Problem details: Only the lines that include "Jardim" should be copied from the data below.
---
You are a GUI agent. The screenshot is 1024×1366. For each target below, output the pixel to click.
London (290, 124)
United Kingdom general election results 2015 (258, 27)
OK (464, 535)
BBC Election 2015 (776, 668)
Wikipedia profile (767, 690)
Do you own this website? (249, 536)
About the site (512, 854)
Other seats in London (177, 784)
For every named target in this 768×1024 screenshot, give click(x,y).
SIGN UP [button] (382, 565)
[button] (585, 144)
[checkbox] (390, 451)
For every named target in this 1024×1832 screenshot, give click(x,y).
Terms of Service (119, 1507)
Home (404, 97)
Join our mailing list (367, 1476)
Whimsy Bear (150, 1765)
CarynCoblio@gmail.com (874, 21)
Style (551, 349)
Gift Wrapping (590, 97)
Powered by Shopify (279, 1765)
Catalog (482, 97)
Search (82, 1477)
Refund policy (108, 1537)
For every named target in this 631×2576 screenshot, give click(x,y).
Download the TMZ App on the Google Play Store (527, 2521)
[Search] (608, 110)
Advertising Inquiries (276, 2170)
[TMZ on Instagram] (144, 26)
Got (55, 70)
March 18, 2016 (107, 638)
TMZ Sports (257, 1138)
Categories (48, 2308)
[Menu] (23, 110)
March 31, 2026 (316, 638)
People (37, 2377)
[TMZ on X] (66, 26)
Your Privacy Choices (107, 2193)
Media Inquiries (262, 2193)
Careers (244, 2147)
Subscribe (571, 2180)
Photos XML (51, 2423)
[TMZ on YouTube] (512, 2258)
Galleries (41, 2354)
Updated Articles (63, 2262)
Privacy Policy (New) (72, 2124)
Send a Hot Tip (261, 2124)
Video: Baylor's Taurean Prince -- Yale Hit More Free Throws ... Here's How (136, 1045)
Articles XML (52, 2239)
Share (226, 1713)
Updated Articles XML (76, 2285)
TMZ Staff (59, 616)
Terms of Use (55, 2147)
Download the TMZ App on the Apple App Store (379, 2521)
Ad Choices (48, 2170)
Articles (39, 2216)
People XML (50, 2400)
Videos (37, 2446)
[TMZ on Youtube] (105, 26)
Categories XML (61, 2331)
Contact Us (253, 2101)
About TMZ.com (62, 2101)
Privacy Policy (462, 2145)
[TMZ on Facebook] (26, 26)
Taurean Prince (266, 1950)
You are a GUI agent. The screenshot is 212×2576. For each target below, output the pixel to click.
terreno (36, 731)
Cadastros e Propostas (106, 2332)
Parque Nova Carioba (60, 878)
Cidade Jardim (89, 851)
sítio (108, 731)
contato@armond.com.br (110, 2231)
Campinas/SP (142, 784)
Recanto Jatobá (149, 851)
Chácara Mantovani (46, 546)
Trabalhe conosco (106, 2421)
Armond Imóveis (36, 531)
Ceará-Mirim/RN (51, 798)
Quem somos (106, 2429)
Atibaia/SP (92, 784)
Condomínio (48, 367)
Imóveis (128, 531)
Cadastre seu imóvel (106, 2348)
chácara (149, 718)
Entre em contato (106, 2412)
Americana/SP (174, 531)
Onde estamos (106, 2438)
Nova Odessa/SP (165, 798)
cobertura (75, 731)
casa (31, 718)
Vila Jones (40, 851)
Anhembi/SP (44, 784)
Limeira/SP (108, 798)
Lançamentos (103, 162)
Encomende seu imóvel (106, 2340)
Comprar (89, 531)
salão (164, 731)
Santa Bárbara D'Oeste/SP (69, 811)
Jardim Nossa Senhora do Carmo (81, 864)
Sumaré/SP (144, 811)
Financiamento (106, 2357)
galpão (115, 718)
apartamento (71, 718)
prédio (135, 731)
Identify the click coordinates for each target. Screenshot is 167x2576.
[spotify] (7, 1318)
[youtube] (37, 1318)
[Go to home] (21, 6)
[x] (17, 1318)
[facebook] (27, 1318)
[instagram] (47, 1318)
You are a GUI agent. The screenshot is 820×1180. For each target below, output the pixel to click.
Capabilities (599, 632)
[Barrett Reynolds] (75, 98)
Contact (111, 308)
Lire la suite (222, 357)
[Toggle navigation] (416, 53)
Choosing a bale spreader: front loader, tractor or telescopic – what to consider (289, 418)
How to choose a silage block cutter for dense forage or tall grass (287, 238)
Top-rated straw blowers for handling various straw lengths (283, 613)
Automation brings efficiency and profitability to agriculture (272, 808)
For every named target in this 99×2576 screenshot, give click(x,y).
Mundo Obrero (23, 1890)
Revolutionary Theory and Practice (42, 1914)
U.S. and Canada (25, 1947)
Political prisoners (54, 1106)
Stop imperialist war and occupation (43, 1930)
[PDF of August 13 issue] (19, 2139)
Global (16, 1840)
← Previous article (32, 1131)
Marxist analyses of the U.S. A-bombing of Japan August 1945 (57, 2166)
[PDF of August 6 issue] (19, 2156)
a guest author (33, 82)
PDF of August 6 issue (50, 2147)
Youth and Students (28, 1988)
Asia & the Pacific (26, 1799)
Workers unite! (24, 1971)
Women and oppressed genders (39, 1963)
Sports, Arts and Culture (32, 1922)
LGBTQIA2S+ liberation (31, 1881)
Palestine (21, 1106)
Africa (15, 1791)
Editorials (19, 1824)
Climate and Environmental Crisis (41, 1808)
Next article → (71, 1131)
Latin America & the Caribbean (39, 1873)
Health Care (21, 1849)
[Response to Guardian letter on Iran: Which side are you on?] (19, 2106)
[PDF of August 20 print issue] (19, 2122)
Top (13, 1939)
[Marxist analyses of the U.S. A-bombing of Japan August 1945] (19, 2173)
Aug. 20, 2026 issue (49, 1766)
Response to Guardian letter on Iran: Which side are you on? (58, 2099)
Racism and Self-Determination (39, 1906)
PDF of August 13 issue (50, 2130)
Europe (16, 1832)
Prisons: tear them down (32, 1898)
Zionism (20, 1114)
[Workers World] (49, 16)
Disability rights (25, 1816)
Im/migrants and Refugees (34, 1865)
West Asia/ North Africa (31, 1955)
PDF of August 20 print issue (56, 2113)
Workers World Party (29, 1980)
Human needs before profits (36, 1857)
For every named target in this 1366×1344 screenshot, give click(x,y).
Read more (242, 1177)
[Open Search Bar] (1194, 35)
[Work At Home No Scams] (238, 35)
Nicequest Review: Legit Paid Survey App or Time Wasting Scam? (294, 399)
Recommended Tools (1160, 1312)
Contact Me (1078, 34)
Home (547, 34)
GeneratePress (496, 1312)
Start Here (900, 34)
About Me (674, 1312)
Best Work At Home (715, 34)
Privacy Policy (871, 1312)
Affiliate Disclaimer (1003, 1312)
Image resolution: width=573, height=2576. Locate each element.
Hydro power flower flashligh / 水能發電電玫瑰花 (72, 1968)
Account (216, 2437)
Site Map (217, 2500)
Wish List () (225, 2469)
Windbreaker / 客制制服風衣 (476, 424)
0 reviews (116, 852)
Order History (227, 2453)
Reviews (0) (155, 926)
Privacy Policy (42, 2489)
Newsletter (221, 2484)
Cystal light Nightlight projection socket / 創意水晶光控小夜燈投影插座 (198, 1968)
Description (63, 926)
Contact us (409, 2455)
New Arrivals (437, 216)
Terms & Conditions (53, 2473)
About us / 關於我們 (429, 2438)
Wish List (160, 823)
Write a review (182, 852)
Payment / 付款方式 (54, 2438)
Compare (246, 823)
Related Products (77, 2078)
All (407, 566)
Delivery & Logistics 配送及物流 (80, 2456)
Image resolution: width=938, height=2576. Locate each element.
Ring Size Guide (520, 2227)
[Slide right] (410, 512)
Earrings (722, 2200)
---
Task result:
Cidade Jardim (89, 851)
Jardim Nossa Senhora do Carmo (81, 864)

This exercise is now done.